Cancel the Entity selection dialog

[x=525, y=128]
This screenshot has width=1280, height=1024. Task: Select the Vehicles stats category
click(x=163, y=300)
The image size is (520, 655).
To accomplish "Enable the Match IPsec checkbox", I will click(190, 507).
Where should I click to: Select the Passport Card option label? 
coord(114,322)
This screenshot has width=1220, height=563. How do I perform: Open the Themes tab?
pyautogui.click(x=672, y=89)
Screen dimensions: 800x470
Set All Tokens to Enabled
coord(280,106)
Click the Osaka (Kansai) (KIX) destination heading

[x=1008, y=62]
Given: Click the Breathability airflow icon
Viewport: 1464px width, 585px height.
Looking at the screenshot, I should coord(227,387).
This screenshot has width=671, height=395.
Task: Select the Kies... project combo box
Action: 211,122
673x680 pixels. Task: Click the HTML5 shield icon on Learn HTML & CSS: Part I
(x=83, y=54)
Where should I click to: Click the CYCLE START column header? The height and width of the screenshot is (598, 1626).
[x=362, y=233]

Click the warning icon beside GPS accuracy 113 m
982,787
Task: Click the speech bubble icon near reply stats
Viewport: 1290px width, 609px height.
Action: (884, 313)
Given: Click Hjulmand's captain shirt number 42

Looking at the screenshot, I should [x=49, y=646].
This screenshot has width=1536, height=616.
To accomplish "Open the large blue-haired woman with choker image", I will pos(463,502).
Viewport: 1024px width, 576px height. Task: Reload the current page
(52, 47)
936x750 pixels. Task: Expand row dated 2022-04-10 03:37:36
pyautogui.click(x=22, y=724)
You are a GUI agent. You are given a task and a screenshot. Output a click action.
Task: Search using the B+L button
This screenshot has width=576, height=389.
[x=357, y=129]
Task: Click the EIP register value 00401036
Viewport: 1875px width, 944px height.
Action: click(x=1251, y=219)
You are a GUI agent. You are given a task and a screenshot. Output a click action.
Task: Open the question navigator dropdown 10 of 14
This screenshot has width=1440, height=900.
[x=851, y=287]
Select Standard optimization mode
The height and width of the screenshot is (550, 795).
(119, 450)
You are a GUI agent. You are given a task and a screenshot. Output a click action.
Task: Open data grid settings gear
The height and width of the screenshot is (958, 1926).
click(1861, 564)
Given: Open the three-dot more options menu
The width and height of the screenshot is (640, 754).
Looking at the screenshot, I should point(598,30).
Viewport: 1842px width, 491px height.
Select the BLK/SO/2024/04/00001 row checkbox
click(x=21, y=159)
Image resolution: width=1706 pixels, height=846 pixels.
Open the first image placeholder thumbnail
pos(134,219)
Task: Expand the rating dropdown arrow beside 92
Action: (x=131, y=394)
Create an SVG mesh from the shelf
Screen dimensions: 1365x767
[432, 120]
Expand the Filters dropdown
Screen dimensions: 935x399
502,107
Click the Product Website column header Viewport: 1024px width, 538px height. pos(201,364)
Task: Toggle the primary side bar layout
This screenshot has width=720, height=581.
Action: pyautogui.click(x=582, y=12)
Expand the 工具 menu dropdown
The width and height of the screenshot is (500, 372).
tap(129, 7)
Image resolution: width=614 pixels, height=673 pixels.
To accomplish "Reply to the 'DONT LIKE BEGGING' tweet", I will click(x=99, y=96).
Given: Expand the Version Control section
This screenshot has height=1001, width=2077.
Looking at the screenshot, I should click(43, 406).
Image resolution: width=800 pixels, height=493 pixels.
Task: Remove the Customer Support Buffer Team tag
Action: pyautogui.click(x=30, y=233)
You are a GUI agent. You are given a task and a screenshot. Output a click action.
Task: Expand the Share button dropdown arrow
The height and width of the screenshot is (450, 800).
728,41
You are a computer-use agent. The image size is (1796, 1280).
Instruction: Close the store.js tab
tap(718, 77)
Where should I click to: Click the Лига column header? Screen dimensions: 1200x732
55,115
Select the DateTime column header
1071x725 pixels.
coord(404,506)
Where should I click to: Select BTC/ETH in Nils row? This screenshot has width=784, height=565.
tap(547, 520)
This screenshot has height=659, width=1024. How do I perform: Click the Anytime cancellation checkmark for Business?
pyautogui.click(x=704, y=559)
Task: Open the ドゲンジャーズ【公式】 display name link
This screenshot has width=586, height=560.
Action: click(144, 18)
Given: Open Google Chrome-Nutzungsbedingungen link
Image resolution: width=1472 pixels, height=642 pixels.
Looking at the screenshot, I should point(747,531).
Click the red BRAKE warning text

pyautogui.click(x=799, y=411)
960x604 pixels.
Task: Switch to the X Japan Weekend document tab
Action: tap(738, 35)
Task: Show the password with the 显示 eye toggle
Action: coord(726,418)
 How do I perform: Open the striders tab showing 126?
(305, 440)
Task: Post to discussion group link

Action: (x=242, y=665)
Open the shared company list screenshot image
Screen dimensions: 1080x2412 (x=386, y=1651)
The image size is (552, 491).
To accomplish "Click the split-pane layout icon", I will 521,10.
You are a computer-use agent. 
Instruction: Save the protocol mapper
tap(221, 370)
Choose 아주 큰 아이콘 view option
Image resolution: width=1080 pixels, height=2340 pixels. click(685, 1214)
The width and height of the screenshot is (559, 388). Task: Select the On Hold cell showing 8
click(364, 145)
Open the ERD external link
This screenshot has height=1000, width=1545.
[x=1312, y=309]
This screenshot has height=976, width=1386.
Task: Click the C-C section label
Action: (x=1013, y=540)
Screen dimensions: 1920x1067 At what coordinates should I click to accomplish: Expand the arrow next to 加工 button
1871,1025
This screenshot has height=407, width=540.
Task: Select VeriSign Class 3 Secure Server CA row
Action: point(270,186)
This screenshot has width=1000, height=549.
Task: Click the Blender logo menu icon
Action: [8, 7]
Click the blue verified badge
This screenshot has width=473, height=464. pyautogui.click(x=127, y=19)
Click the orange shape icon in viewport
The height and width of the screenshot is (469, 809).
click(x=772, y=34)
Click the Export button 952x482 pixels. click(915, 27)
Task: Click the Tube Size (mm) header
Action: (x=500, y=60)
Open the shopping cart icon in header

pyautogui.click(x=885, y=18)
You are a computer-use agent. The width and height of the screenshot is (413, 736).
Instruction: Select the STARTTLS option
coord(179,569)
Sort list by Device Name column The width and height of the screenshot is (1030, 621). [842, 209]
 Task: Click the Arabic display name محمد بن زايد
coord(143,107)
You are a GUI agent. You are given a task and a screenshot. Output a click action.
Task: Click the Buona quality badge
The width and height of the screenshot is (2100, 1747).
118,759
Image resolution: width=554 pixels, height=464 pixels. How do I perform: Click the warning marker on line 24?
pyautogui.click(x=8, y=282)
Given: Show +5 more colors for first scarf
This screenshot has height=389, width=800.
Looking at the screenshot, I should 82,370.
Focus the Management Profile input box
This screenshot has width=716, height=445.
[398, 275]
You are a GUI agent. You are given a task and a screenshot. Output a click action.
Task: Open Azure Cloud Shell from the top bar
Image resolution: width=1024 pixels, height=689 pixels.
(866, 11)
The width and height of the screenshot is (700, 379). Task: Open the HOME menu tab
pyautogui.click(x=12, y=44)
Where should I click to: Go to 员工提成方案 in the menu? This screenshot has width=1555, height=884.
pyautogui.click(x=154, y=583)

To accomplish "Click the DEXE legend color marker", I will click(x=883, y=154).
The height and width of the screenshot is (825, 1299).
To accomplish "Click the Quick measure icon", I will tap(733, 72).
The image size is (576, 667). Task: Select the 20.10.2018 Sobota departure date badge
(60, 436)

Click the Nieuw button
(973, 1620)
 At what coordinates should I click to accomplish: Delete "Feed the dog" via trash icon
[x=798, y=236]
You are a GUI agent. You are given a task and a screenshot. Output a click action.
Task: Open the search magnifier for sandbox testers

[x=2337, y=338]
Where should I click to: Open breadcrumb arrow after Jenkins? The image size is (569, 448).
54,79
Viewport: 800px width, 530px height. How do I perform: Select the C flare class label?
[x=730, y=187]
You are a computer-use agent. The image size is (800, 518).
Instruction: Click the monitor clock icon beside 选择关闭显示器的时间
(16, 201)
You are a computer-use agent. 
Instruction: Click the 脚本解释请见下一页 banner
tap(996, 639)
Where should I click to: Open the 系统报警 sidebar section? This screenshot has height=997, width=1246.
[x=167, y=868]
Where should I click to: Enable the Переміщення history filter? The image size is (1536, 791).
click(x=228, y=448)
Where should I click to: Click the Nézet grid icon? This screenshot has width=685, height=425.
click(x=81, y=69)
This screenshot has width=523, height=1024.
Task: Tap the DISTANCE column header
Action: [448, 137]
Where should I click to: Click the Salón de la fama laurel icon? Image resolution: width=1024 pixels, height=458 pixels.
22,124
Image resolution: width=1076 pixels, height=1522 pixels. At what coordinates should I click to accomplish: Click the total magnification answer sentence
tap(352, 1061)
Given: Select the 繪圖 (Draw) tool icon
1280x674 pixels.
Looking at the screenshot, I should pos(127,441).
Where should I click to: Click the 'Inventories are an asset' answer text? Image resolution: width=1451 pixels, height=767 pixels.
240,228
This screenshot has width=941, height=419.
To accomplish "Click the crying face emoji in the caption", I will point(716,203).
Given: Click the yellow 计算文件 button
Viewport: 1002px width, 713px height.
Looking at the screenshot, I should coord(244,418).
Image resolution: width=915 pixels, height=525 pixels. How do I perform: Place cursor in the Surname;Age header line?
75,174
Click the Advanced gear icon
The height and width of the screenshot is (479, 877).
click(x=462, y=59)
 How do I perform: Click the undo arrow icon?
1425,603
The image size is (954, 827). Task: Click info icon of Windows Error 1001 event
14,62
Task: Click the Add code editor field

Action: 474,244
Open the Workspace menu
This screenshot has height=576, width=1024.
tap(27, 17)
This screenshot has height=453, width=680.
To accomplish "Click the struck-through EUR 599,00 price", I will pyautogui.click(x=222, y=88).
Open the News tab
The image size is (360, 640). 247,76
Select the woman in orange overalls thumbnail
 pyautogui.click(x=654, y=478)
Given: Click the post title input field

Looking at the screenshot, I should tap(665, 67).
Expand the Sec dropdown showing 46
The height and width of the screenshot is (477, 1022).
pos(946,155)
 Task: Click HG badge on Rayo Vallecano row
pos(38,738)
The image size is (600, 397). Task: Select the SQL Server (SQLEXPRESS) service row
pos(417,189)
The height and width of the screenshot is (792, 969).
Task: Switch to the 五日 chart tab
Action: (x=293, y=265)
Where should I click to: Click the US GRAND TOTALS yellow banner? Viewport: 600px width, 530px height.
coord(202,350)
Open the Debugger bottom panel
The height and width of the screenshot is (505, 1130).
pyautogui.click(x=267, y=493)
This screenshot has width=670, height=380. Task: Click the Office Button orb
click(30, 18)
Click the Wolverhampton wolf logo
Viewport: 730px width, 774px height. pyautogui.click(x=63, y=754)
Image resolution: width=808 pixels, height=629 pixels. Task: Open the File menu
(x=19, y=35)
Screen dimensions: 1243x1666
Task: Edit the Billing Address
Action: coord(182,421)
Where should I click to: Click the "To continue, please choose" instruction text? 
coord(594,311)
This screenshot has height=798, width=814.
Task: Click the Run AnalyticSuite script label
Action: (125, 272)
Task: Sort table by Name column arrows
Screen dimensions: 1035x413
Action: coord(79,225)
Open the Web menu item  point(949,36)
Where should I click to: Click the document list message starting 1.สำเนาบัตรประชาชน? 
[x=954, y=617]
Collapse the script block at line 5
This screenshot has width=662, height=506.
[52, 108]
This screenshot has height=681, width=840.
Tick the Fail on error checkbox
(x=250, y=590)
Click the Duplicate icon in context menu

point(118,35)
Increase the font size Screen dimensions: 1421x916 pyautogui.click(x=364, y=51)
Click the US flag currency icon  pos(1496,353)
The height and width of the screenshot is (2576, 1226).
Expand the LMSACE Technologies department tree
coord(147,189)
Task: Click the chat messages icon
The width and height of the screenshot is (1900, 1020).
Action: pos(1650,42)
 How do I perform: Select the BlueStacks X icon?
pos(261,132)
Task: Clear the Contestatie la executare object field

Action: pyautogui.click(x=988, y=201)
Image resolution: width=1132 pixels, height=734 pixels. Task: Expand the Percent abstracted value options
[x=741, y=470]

● ● ●

Directions: Say how many lines in the data include the string "layout", giving the number alone.

Exercise solution: 2